Sometimes one wants to copy the entire content of a directory. In this case one can use the -r option to recursively copy all the content of the specified directory. For example if we had a directory named data and we wanted to copy it to pawn one could use the command below.

$ scp -r data/ olssont@pawn:

All of the commands above will prompt you for your password. This can get tedious. In the next section we will look at a more secure and less annoying way of managing the authentication step when working with remote machines.

Password-less authentication using SSH keys

An alternative and more secure method to using password based authentication is to use public-key cryptography. Public-key cryptography, also known as asymmetric cryptography, uses a pair of so called “keys”. One of these keys is public and one is private. The public key is one that you can distribute freely, in this case to all the remote machines that you want to be able to login to. However, the private key must never be compromised as it is what allows you access to all the remote machines. One way to think about this system is to view the public key as a lock that only the private key can open. You can fit the all the machines that you want secure access to with copies of the same public key as long as you keep the private key safe.

Enough theory let’s try it out.

The first step is to generate a public/private key pair. This is achieved using the command ssh-keygen. This will prompt you for the file to save the key as, the default ~/.ssh/id_rsa file is a good option if you have not yet setup any key pairs. You will then be prompted, to optionally, enter a passphrase. This provides another layer of protection in case someone gets hold of your private key. However, it does mean that you will be prompted for the passphrase the first time you make use of the key in a newly booted system. Personally, I am paranoid so I make use of the passphrase and I suggest that you do too.

$ ssh-keygen
Generating public/private rsa key pair.
Enter file in which to save the key (/home/olssont/.ssh/id_rsa):
Enter passphrase (empty for no passphrase):
Enter same passphrase again:

If you used the default naming scheme for your key pair you should now have two files in your .ssh directory: id_rsa (your private key) and id_rsa.pub (your public key).

$ ls -l .ssh/
-rw-------  1 olssont  NR4\Domain Users   1679 23 Feb  2015 id_rsa
-rw-r--r--  1 olssont  NR4\Domain Users    407 23 Feb  2015 id_rsa.pub

Note that only the user has read/write permissions on the private key, whereas the pubic key is readable by everyone.

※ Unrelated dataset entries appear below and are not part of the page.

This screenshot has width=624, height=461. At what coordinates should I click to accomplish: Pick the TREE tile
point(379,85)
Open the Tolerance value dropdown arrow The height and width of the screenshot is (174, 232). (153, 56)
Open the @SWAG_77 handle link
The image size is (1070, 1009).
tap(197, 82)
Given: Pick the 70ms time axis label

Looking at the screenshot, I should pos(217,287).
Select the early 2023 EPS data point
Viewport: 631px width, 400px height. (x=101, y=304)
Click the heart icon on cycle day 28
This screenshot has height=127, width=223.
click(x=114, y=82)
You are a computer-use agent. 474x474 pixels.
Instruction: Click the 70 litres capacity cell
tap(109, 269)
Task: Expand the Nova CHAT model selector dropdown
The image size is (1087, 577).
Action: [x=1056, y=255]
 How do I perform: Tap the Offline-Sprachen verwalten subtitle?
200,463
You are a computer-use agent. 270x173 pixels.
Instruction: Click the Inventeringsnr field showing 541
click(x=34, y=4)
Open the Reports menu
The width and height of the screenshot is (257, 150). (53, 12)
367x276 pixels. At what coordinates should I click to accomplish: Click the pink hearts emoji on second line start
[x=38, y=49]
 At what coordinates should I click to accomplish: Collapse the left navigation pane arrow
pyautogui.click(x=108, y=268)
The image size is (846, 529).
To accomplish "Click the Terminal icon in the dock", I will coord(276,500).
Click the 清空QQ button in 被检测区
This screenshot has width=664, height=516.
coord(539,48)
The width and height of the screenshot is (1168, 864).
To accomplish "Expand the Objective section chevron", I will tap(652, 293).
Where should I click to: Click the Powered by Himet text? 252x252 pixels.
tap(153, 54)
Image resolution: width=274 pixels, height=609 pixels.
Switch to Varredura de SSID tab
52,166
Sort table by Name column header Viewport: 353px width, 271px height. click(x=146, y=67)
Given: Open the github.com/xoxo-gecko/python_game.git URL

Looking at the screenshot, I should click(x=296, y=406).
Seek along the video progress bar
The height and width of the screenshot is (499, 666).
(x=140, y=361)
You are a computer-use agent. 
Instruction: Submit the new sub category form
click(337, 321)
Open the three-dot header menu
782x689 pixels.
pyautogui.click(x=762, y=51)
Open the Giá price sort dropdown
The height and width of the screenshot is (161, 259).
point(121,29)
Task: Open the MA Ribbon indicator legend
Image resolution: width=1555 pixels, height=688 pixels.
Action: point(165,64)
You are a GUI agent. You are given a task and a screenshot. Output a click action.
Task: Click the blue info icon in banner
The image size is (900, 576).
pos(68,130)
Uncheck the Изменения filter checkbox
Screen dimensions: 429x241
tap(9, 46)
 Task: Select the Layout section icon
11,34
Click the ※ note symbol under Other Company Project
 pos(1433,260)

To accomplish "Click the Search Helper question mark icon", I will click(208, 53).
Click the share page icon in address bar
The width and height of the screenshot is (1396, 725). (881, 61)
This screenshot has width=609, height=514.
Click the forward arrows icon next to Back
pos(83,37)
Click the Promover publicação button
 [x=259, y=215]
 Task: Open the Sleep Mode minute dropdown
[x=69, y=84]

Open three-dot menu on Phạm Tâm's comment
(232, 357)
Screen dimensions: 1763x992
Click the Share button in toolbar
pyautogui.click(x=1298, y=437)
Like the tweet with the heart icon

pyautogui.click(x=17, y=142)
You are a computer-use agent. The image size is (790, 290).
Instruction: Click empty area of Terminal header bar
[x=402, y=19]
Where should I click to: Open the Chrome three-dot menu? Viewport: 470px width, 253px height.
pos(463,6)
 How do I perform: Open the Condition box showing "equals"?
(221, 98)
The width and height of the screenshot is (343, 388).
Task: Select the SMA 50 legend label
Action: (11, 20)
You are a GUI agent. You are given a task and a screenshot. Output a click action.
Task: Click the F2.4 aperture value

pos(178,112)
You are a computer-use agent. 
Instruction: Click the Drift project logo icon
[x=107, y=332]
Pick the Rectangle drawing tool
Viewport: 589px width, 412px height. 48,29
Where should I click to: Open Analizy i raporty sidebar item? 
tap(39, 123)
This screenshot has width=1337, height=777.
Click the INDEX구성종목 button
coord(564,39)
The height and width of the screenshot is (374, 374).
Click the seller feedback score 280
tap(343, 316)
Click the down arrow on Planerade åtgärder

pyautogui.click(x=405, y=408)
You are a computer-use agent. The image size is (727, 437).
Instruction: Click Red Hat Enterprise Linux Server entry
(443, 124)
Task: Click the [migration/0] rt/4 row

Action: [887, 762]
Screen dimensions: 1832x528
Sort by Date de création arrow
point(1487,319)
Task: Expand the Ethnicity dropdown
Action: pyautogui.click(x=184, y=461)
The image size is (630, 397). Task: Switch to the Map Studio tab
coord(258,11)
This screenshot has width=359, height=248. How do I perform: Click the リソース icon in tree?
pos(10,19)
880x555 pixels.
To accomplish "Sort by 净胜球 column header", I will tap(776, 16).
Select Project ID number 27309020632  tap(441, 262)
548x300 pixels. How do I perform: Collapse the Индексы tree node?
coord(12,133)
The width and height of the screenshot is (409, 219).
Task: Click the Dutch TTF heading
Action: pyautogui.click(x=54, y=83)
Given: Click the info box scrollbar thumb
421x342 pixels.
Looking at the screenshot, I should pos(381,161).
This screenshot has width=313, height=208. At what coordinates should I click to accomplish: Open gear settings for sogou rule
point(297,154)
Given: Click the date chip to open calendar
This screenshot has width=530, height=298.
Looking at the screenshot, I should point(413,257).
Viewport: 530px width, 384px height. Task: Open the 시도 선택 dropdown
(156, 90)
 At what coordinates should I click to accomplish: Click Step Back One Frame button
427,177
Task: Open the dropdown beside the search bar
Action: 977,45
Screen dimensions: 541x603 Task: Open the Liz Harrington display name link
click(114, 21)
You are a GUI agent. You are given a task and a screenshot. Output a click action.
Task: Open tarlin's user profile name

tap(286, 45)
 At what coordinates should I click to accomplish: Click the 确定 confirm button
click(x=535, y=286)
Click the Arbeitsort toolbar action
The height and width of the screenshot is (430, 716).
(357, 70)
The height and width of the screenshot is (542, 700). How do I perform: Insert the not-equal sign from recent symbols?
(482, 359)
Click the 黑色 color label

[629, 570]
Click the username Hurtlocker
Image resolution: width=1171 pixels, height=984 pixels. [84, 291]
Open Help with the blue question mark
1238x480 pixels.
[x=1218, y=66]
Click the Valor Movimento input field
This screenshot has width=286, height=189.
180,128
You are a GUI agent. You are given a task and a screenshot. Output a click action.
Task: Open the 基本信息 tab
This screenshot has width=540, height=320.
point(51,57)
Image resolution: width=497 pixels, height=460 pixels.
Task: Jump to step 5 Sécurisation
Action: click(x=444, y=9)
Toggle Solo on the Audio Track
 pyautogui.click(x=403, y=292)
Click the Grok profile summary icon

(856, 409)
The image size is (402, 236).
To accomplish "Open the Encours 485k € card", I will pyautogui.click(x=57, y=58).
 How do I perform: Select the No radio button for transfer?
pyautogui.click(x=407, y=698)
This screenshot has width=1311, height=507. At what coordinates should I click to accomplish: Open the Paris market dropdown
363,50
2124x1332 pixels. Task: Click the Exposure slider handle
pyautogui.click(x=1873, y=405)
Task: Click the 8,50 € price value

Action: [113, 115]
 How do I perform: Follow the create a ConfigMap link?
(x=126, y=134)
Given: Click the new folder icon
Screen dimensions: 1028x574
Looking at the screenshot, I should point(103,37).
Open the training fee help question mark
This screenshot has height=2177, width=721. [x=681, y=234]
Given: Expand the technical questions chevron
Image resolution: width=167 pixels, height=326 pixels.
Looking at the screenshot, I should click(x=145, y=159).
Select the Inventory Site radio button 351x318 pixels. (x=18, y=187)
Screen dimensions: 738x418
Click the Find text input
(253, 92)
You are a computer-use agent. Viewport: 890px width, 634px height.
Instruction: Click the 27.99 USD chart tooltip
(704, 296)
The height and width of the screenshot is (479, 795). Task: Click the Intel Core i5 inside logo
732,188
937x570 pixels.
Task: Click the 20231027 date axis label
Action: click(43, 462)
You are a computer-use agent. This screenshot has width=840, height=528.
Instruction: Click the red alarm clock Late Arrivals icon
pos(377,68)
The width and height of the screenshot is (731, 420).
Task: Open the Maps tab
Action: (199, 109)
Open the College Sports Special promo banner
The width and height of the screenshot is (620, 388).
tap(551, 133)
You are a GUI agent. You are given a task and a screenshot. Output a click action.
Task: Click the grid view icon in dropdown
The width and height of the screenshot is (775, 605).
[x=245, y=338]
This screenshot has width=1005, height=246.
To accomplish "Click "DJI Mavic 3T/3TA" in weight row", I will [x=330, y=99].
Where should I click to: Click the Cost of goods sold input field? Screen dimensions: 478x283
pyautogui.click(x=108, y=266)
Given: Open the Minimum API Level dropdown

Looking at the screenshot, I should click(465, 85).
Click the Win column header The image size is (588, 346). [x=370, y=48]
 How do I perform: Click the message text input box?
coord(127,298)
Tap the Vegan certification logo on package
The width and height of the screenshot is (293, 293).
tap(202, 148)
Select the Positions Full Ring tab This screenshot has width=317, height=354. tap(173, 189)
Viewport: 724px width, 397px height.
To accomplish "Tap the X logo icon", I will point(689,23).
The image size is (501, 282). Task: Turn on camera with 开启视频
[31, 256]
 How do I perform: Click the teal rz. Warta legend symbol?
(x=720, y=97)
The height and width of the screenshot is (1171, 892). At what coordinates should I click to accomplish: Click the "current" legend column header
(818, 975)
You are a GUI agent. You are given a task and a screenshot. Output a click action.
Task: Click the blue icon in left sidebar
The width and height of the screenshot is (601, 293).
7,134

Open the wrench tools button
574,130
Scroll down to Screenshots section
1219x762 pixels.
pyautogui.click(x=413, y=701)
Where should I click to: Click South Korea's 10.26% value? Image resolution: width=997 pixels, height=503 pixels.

Now let us setup password-less login to the cluster head node. First of all let us copy the public key to the remote machine using scp.

$ scp ~/.ssh/id_rsa.pub olssont@hpc:

Now we need to login to the head node to configure it. At this point we will still need to use our password. Once logged into the head node we need to create a .ssh directory in the user’s home directory (if it does not already exist). We then need to append the public key to a file named authorized_keys in the .ssh directory. Finally we logout of the head node.

$ ssh olssont@hpc
$ hostname
hpc
$ mkdir .ssh
$ cat id_rsa.pub >> .ssh/authorized_keys
$ exit

Now we should be able to ssh and scp to the head node in a password-less fashion. If you setup your key pair using a passphrase you will be prompted for it the first time you use the key pair.

Great that’s really cool! However, it was quite a lot of work to get the public key onto the remote machine. There is a better way to do this using the program ssh-copy-id. Depending on the operating system that you are using may need to install this program, see Managing your system for details on how to install software.

Once you have ssh-copy-id on your system you can provision a remote machine with your public key using a single command. Below we use it to add our pubic key to bishop.

$ ssh-copy-id -i ~/.ssh/id_rsa.pub olssont@bishop

The optional -i flag is used to specify which public key should be copied to the remote machine.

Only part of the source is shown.